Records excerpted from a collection

┄┄┄┄┄┄┄┄┄┄┄┄┄┄┄┄┄┄┄┄

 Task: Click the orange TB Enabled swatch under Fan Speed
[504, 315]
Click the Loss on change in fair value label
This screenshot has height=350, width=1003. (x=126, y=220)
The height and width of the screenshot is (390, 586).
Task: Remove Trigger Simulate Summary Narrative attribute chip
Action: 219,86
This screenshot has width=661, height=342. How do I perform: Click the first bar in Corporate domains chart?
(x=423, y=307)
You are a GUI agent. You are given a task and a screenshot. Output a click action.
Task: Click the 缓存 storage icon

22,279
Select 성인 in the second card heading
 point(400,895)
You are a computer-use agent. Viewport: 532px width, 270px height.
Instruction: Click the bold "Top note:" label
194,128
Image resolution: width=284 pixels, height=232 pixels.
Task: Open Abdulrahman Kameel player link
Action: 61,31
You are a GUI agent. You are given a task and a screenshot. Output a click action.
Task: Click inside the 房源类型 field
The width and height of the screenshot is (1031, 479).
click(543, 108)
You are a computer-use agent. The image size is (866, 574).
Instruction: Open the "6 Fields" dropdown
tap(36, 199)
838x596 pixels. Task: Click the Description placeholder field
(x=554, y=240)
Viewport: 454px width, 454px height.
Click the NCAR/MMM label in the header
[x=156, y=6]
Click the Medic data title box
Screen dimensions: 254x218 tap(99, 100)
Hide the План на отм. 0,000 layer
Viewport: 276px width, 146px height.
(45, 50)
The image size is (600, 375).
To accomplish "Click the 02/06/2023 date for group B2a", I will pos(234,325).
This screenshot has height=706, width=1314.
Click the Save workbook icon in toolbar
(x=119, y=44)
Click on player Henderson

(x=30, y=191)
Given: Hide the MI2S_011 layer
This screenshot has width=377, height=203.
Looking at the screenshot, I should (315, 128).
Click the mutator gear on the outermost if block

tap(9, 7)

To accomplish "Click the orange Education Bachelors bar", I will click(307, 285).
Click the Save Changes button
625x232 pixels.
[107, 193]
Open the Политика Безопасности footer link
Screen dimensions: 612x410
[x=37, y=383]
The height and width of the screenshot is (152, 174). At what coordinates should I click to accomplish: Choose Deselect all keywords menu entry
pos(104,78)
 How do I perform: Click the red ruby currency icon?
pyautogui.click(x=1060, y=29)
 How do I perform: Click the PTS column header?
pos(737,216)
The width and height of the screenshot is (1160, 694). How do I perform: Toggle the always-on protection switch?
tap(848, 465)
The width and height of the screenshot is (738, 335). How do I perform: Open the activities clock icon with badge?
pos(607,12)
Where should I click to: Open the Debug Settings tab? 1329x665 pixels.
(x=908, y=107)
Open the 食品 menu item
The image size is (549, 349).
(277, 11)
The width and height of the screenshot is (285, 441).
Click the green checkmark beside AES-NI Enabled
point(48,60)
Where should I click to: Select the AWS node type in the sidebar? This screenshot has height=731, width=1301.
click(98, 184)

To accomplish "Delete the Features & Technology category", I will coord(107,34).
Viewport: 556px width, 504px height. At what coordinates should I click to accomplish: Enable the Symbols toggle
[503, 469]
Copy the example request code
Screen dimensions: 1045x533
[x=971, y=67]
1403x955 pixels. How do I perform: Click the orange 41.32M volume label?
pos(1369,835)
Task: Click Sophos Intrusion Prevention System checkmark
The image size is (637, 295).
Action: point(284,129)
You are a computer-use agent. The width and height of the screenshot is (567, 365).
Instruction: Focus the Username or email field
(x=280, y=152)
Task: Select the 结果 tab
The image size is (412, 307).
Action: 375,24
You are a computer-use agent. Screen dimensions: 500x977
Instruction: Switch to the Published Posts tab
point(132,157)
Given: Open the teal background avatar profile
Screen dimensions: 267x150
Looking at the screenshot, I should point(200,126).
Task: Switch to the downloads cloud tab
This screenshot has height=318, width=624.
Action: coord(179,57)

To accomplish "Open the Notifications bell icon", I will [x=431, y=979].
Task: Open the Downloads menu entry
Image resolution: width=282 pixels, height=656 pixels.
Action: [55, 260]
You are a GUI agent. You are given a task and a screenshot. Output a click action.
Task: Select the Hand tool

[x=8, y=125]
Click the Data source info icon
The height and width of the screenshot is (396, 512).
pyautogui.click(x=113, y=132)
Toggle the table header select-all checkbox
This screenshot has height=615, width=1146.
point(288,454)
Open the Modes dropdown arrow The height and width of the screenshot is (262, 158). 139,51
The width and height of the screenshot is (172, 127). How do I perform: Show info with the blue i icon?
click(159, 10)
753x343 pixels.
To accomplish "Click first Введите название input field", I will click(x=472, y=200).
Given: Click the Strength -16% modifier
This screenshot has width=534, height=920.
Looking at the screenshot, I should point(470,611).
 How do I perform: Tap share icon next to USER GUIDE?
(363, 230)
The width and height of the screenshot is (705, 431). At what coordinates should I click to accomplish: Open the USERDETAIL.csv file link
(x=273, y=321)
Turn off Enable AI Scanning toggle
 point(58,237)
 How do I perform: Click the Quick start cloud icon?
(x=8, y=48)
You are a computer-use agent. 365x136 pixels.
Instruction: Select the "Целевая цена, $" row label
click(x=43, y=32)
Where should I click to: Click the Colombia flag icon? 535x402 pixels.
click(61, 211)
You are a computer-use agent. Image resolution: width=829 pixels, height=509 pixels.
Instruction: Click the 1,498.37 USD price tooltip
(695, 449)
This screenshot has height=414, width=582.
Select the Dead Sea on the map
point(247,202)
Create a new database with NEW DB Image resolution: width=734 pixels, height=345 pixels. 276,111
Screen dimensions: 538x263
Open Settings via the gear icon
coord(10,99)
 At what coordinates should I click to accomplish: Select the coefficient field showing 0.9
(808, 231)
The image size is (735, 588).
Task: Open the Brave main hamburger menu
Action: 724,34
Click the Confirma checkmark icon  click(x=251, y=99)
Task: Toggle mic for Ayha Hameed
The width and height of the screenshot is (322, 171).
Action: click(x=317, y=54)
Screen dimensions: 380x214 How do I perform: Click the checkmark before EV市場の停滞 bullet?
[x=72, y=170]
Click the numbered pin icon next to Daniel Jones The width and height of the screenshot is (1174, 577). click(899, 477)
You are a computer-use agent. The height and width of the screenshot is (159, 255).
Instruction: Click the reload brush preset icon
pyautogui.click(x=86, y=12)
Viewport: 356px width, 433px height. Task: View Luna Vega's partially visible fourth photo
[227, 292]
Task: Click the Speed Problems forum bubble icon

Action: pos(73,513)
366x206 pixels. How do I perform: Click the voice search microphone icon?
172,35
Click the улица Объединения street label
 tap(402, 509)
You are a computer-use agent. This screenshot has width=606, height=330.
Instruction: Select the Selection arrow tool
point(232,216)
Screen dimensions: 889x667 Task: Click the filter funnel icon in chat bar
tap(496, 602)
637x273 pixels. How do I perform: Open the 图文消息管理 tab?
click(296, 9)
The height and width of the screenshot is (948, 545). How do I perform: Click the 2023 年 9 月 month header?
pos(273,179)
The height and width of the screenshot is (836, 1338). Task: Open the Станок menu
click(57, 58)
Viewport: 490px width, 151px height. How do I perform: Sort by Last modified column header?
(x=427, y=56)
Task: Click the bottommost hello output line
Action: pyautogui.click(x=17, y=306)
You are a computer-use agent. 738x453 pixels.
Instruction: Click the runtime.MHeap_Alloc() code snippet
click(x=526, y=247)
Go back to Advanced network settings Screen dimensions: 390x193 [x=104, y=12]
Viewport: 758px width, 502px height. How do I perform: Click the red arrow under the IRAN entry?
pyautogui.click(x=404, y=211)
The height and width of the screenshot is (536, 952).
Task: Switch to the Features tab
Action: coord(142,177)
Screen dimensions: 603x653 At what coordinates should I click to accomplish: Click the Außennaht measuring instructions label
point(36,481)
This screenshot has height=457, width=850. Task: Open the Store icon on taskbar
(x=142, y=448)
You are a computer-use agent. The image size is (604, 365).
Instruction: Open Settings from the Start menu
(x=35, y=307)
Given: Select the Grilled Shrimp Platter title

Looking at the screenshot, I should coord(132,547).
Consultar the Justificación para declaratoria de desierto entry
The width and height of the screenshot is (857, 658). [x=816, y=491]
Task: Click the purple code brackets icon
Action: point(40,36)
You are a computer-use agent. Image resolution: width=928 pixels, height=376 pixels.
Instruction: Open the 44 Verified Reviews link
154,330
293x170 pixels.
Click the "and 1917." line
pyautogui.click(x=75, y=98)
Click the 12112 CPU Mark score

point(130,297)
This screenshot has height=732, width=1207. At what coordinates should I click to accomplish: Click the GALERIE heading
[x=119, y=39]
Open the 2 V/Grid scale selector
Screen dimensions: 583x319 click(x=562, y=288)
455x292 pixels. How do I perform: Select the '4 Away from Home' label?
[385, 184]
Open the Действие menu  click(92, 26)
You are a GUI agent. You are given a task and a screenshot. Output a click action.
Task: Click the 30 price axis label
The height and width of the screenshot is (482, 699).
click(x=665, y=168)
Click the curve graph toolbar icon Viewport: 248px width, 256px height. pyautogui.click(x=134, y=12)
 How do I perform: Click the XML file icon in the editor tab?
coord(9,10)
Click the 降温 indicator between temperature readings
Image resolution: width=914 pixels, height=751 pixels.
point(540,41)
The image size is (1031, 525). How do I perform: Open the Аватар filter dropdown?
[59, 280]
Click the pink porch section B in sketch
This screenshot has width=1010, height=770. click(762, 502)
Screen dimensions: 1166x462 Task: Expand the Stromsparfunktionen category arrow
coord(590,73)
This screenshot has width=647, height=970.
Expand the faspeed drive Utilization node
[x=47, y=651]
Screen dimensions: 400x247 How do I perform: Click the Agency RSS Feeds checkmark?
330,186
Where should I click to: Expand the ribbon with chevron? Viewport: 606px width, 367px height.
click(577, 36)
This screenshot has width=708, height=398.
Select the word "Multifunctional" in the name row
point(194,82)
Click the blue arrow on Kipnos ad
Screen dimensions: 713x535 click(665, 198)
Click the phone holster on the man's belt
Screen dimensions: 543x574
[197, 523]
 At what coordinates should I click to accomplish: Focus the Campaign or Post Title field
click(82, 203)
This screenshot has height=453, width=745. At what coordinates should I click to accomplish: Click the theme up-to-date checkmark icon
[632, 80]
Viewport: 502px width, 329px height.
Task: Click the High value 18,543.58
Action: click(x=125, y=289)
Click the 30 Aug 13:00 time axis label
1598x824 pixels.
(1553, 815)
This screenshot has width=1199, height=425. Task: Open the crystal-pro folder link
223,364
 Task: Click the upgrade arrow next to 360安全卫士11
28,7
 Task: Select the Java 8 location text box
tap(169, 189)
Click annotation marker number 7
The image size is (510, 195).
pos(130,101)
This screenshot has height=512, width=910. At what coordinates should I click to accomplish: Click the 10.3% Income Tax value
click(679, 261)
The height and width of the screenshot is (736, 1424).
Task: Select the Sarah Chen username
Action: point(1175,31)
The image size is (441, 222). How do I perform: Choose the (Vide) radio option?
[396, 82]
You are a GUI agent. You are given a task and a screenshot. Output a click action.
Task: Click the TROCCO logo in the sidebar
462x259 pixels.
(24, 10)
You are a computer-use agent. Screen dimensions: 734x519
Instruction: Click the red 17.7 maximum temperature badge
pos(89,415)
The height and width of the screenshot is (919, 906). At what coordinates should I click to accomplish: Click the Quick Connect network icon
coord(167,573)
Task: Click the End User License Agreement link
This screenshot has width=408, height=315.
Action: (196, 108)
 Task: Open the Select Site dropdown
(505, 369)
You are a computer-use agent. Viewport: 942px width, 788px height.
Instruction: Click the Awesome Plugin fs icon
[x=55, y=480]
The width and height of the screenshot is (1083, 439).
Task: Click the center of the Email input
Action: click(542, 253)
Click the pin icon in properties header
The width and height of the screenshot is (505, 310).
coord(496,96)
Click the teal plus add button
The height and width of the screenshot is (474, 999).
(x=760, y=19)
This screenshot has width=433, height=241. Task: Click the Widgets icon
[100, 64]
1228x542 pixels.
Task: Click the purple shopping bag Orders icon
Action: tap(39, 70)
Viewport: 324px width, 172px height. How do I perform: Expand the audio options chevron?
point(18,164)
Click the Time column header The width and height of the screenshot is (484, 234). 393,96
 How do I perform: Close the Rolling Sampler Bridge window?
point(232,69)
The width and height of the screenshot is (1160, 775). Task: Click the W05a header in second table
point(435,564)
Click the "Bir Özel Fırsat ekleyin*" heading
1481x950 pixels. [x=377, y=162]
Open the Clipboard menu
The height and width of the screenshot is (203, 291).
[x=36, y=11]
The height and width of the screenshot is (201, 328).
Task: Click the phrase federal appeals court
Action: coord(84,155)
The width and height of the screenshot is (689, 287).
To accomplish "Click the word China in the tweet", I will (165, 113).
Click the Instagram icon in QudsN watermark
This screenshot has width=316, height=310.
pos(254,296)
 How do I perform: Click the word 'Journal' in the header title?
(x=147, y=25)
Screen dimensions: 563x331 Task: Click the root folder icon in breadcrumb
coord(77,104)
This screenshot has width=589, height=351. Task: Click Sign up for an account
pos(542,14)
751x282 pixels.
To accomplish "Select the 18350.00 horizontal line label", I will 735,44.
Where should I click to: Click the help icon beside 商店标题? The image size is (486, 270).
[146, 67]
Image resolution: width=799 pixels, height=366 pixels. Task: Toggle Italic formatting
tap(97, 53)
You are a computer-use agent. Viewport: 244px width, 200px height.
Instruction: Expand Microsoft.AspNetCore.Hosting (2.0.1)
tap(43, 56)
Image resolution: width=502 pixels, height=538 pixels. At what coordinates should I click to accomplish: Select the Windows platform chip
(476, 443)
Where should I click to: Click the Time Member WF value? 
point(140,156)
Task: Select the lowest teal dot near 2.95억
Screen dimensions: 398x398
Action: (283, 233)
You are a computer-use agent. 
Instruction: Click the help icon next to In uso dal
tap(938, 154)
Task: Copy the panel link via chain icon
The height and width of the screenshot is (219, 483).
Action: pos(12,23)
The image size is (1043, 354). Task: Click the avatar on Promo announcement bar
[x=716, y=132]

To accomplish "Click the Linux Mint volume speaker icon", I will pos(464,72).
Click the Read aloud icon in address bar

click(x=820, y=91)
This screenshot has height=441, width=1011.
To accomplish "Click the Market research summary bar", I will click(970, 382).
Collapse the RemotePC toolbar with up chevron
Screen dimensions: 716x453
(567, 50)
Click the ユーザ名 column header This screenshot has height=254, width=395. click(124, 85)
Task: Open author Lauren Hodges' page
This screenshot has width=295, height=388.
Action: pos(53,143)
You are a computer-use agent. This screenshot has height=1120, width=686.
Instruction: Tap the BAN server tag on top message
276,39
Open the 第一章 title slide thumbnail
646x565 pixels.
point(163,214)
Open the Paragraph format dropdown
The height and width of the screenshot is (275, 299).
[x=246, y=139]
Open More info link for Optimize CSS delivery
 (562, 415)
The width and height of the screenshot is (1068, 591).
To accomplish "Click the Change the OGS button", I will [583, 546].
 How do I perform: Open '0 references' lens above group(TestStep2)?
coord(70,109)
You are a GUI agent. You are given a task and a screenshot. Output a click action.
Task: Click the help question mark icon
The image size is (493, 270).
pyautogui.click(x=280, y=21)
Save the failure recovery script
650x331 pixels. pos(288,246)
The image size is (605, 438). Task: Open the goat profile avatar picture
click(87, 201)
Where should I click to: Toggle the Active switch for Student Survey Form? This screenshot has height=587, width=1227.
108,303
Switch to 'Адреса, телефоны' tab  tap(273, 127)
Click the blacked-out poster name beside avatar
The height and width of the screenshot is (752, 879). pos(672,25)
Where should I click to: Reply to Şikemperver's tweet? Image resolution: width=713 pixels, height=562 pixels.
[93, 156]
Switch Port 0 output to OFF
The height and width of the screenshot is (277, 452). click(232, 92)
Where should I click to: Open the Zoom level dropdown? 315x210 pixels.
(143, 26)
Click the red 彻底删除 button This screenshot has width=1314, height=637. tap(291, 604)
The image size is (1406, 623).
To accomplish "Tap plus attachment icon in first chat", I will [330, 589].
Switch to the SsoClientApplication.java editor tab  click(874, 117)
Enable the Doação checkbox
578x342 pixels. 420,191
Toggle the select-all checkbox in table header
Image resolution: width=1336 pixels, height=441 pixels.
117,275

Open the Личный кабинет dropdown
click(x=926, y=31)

┄┄┄┄┄┄┄┄┄┄┄┄┄┄┄┄┄┄┄┄

**About this exercise**
Say, as a bare number, how many lines of the data hold the string "Copy".

**Answer to this problem**
2